*Try it*
Lines to return, exactly: from the line with "The image size is (691, 847)." to the line with "You are a computer-use agent. The height" in the entries below, both included.

*** Records provided Section Begins ***

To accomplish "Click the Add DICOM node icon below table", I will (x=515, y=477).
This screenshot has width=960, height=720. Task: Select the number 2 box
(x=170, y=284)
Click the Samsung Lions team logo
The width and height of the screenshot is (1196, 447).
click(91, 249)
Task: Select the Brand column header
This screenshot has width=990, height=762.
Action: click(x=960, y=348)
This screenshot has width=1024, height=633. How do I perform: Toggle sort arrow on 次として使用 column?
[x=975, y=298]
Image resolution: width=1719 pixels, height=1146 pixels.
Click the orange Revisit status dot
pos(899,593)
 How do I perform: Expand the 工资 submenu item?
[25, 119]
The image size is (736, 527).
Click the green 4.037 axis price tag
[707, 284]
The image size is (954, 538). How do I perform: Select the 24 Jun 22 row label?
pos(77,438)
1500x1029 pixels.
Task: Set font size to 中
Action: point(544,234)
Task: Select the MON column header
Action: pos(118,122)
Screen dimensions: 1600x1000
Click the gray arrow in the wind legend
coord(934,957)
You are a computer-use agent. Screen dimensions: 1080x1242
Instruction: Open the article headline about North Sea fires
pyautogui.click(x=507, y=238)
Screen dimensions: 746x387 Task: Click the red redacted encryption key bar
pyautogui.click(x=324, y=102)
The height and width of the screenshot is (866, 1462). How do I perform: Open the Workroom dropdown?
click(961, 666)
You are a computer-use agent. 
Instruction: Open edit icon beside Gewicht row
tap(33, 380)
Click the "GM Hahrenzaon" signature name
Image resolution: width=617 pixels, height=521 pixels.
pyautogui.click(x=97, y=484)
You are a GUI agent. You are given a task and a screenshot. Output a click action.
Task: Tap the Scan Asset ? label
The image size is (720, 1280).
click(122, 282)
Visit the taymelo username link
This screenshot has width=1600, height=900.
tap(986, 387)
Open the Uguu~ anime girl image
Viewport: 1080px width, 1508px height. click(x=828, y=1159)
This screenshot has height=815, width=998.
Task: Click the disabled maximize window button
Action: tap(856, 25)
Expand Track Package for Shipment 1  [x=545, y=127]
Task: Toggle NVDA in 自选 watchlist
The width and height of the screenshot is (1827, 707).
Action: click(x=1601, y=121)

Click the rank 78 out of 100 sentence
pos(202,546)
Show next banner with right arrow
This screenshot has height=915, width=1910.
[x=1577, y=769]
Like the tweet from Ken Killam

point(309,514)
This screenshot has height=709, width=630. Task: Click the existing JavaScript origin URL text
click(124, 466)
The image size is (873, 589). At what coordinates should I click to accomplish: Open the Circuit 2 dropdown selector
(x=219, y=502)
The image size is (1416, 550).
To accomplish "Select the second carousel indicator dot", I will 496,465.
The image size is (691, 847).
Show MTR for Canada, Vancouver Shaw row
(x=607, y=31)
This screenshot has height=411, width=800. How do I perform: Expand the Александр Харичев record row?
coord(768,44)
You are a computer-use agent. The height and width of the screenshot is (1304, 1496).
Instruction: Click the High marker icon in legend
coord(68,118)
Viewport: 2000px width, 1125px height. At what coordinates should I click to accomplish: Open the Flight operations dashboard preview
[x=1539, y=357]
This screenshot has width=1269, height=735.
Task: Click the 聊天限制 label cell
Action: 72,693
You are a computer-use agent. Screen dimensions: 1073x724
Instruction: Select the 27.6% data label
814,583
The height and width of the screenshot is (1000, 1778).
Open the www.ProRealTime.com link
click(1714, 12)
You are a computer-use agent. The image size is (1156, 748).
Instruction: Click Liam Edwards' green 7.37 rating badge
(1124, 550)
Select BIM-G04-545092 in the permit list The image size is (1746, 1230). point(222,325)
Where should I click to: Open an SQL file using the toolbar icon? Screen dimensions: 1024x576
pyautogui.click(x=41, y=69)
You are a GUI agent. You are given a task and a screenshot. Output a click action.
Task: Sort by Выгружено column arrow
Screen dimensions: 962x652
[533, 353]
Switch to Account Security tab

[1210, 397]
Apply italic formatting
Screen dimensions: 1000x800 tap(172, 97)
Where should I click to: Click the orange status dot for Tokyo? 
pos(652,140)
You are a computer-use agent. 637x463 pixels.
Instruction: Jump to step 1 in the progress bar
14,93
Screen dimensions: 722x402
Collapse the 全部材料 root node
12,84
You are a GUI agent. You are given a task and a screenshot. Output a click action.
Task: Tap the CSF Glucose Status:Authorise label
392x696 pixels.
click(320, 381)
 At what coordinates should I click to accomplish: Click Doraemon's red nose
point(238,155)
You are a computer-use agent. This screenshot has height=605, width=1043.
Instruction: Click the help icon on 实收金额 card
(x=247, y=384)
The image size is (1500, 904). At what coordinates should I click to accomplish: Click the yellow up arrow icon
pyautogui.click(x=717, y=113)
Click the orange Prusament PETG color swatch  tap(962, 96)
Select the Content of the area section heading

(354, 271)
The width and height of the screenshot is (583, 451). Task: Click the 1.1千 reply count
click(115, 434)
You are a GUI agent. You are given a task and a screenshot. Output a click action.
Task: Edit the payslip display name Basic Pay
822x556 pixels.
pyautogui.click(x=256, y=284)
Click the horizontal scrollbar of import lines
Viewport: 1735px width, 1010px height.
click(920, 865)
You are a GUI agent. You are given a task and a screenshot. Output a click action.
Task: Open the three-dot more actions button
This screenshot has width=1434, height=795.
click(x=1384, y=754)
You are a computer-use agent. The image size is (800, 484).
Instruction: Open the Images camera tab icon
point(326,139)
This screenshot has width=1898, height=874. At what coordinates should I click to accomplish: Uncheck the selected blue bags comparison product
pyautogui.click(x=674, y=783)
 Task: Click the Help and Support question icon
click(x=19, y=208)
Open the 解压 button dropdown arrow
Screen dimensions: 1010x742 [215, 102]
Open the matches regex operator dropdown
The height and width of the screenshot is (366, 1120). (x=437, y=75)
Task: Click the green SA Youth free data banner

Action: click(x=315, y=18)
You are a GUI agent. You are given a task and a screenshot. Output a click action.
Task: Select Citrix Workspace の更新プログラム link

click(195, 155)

*** Records provided Section Ends ***

*Result*
The image size is (691, 847).
Show MTR for Canada, Vancouver Shaw row
(x=607, y=31)
This screenshot has height=411, width=800. How do I perform: Expand the Александр Харичев record row?
coord(768,44)
You are a computer-use agent. The height and width of the screenshot is (1304, 1496).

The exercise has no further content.